O avanço da idade de pessoas com deficiência e de seus cuidadores coloca em evidência a necessidade de ampliar redes de apoio e de reforçar políticas públicas de longo prazo. Especialistas e entidades do setor alertam que, em muitas famílias, a responsabilidade pelo cuidado recai sobre um único parente, geralmente pai ou mãe, o que acentua dúvidas sobre a continuidade da assistência quando esses responsáveis envelhecem.
Com o passar dos anos, a rotina de deslocamentos, acompanhamento de terapias e tarefas diárias provoca sobrecarga física e emocional nos cuidadores. Esses impactos, segundo profissionais da área, demandam serviços especializados que garantam tanto a autonomia da pessoa com deficiência quanto a proteção de quem presta o suporte.
Iniciativas federais
Para enfrentar esse cenário, o governo federal tem anunciado medidas.
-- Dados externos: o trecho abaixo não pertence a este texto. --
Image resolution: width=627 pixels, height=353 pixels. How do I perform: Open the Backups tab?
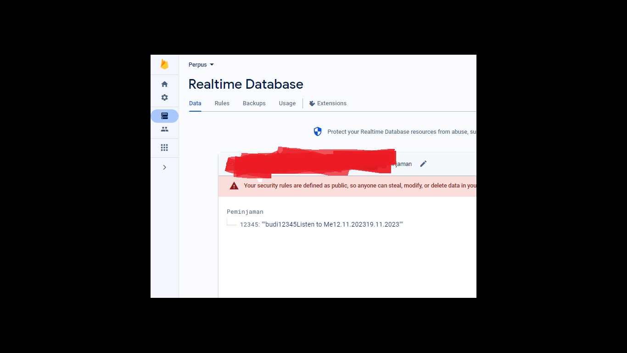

Em 2026, o Ministério dos Direitos Humanos e da Cidadania lançou ações voltadas à defesa dos direitos da população idosa e ao monitoramento de situações de vulnerabilidade. Na mesma linha, o Ministério da Saúde instituiu um programa nacional de atenção domiciliar destinado a idosos com limitações funcionais.
Outra frente é a Rede de Proteção aos Direitos da Pessoa Idosa, criada para articular União, estados e municípios na oferta de serviços. De acordo com especialistas, a integração entre diferentes esferas pode facilitar o planejamento de cuidados de longo prazo em núcleos familiares que convivem simultaneamente com deficiência e envelhecimento.
Demandas do setor
Entidades de defesa dos direitos das pessoas com deficiência defendem que essa etapa da vida seja contemplada de forma explícita nas políticas de inclusão. As reivindicações incluem atendimento domiciliar, orientação às famílias, ampliação de serviços de apoio e mecanismos que garantam segurança a cuidadores e assistidos ao longo do tempo.

Imagem: Canva
Entre as organizações que acompanham o tema está a Federação das Apaes do Estado do Espírito Santo (Feapaes-ES), que reúne 41 filiadas e atende mais de 10 mil pessoas com deficiência intelectual e múltipla no estado.
Enquanto o debate avança, famílias e especialistas ressaltam que a construção de uma rede sólida de proteção social é crucial para assegurar qualidade de vida tanto às pessoas com deficiência que alcançam a velhice quanto aos cuidadores que envelhecem junto com elas.